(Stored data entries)
::::

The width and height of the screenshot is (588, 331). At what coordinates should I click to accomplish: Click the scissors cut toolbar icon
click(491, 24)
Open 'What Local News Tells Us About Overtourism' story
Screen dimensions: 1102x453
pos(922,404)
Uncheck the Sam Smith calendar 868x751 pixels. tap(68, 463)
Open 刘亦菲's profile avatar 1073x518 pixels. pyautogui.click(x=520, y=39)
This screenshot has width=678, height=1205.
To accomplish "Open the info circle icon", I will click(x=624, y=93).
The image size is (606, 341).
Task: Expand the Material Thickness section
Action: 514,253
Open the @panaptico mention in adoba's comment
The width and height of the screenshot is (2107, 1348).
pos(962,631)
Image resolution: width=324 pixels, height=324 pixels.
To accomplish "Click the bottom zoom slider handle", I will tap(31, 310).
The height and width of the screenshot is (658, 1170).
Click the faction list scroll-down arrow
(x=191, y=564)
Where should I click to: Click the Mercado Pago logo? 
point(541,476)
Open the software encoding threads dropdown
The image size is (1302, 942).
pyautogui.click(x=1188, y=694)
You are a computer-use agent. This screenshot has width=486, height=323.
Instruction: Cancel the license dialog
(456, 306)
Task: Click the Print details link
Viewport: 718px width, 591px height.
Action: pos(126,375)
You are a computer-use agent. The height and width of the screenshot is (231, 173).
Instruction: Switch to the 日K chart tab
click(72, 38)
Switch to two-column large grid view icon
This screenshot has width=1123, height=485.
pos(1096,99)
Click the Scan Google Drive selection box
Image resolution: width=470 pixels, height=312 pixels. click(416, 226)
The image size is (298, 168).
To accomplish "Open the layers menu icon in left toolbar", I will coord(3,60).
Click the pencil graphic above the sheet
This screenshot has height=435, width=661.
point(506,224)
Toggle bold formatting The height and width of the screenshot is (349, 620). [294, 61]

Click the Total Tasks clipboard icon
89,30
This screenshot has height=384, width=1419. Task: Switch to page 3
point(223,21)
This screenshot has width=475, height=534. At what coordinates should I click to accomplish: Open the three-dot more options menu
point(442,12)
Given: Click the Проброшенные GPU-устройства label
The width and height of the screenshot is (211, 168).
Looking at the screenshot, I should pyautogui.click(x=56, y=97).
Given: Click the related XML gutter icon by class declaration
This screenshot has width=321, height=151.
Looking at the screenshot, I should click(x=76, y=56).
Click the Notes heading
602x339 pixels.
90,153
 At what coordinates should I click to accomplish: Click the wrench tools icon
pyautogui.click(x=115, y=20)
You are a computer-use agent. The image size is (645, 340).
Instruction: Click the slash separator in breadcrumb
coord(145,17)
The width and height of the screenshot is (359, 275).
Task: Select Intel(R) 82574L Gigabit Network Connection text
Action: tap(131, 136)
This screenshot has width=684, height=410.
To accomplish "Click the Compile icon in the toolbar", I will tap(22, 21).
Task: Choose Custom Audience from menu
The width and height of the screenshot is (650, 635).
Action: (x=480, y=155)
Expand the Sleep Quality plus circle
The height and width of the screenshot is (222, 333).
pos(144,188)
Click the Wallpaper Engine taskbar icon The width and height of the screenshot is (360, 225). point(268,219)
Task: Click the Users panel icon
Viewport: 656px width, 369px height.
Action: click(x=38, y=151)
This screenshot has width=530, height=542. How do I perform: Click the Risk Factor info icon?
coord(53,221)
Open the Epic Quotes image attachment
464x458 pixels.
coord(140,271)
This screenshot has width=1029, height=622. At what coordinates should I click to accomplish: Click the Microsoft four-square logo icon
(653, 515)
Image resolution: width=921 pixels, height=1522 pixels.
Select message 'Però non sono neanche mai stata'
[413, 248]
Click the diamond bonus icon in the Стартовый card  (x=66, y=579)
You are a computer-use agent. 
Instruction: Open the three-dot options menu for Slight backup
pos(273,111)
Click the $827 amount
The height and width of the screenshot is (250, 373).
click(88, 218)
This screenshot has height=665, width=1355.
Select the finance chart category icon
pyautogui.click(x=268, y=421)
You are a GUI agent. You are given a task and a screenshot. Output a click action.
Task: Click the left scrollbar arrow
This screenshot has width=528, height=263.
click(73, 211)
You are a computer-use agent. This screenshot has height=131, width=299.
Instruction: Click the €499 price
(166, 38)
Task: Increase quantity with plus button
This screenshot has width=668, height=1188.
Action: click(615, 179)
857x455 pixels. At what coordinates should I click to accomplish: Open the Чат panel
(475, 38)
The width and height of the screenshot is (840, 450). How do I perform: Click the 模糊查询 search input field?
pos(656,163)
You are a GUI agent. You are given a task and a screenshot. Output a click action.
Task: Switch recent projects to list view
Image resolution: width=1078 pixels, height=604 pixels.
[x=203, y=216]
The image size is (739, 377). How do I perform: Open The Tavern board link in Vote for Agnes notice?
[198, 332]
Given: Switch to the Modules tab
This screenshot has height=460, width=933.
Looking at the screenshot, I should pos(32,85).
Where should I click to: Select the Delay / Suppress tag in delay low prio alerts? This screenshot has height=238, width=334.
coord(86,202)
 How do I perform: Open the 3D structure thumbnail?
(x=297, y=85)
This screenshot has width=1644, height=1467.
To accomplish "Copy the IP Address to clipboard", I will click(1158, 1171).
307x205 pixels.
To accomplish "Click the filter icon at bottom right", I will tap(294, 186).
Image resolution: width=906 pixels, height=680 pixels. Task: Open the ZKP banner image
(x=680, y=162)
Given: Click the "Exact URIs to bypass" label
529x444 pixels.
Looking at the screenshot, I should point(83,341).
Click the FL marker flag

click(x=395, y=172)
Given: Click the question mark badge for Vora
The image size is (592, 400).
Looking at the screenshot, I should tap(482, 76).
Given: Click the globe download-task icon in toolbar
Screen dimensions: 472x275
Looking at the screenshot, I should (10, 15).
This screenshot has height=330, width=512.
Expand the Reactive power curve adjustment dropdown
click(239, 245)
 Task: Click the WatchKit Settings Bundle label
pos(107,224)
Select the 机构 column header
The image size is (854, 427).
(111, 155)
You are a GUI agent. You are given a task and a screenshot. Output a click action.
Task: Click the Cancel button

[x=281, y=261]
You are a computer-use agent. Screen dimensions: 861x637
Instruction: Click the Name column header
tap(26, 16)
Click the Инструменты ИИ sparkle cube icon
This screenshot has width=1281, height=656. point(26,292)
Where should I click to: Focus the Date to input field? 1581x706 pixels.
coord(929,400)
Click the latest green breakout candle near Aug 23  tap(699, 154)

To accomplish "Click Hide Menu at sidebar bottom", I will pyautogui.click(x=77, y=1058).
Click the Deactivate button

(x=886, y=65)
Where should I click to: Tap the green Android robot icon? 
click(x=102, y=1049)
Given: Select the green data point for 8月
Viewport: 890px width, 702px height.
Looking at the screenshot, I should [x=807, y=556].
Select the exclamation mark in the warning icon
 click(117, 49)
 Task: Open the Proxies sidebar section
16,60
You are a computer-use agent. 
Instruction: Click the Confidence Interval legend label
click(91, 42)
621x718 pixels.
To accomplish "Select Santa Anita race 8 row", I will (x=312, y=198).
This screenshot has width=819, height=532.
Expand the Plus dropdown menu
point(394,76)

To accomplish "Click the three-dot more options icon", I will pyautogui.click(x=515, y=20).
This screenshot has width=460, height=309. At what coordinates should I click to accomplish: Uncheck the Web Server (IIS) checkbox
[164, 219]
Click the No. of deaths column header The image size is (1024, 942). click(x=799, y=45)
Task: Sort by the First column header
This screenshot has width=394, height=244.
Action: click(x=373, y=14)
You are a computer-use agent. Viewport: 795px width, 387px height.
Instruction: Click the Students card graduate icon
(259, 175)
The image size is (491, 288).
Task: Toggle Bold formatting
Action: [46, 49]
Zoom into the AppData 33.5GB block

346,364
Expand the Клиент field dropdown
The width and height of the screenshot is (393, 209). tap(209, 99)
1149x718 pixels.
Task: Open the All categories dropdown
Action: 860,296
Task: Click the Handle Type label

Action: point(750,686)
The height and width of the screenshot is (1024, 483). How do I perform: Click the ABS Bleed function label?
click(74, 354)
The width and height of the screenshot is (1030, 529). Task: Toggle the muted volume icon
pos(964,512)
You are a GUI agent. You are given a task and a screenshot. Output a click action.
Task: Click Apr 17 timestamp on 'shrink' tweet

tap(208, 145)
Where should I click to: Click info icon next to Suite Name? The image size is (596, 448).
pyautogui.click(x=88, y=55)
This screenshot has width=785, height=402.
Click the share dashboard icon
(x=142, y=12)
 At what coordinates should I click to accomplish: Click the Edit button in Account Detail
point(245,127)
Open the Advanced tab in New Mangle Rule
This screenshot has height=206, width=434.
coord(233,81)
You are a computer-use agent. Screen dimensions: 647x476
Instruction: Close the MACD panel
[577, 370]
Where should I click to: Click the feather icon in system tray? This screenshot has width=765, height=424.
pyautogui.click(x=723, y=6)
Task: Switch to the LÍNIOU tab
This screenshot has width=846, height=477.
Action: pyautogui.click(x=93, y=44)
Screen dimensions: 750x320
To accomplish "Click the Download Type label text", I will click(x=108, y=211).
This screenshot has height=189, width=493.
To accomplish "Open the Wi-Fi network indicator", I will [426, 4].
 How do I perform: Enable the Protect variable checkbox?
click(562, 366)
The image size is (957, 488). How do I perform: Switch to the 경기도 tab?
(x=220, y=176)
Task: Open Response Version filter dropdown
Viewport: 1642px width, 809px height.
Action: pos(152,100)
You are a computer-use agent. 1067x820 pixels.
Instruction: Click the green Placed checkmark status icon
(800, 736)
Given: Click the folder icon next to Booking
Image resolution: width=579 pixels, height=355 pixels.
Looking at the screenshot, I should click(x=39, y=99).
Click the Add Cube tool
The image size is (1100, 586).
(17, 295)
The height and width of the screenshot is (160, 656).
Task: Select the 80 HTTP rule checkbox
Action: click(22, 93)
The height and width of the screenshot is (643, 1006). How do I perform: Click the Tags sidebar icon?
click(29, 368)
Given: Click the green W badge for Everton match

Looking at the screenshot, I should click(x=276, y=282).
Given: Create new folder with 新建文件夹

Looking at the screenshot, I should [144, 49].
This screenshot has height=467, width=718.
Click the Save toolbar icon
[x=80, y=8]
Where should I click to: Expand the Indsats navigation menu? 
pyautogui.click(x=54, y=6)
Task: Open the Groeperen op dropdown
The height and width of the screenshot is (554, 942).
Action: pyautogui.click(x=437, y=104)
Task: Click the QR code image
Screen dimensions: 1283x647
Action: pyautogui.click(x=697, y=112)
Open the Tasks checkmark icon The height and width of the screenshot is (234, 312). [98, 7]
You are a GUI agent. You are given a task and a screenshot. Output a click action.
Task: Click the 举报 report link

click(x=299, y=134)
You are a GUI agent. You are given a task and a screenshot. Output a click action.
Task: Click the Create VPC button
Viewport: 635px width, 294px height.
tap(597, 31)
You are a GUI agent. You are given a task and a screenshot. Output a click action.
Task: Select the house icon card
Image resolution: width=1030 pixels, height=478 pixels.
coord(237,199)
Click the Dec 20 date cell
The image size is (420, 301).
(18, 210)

::::

◆ What you need to do ◆
Copy verbatim the span of lines that begins with the line holding "Image resolution: width=1030" and ends at the last line of the records.

◆ Solution to the exercise ◆
Image resolution: width=1030 pixels, height=478 pixels.
coord(237,199)
Click the Dec 20 date cell
The image size is (420, 301).
(18, 210)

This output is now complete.